政府は9日、新たな成長戦略である「未来投資戦略」と「経済財政運営と改革の基本方針(骨太の方針)」を閣議決定した。未来投資戦略では、IoT、ビッグデータ、人工知能(AI)などによるイノベーション「第4次産業革命」を産業や生活に取り入れることで、さまざまな社会問題を解決する「Society5・0」の実現を目指すとしており、その実現に向けた各種施策が盛り込まれている。日本商工会議所の三村明夫会頭は同日発表したコメントで、「わが国の新たな国家ビジョンである〝Society5・0〟の実現を目指す戦略や計画が出揃った。あとは実行あるのみ」と期待を寄せた。
未来投資戦略では、「健康寿命の延伸」「移動革命の実現」「サプライチェーンの次世代化」「快適なインフラ・まちづくり」「フィンテック(ITを活用した新たな金融サービス)」の5つを「Society5・0」の実現に向けた戦略分野として掲げている。具体的には、AI開発・実用化の推進、介護ロボットなどの導入促進、無人自動走行による移動サービスや小型無人機(ドローン)による荷物配送の実現、「i―Construction(ITを活用した土木建設)」の対象拡大、新たな決済サービスの導入などが盛り込まれている。
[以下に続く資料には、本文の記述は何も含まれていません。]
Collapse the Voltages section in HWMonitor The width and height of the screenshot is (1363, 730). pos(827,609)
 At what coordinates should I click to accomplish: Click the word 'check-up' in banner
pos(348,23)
一方、地域経済に好循環を生み出すためには、中小企業の生産性向上が必要と指摘。IoTやロボットの導入、人材・ノウハウ提供などの経営支援に取り組むとしている。地域産業において重要な地位を占める農林水産業については、攻めの姿勢に転換すべく、多様なデータに基づいた運営や輸出強化に向け海外市場を開拓していく方針を示した。また、2020年の訪日外国人旅行者数4000万人の実現に向け、文化財など新たな観光資源の活用や訪日プロモーションの強化にも取り組む。
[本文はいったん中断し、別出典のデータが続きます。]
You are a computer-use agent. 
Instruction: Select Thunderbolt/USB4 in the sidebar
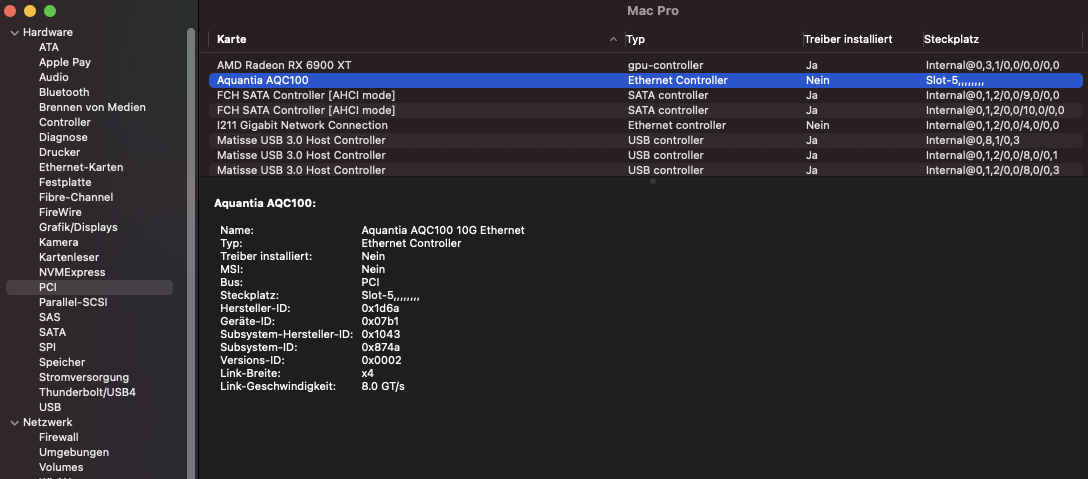tap(87, 392)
骨太の方針では、「基礎的財政収支(PB)を2020年度までに黒字化し、同時に債務残高対GDP比の安定的な引き下げを目指す」としている。三村会頭は、「2020年度のPB黒字化目標を堅持したことを支持する」とコメント。一方、「足元で0%台後半の潜在成長率では、財政健全化の前提となる名目3%の経済成長の実現は決して容易でなく、大幅な税収増は期待できない。現実を直視し、2018年度の中間評価を待たずに見直しを図るべき」と懸念を示した。
最新号を紙面で読める!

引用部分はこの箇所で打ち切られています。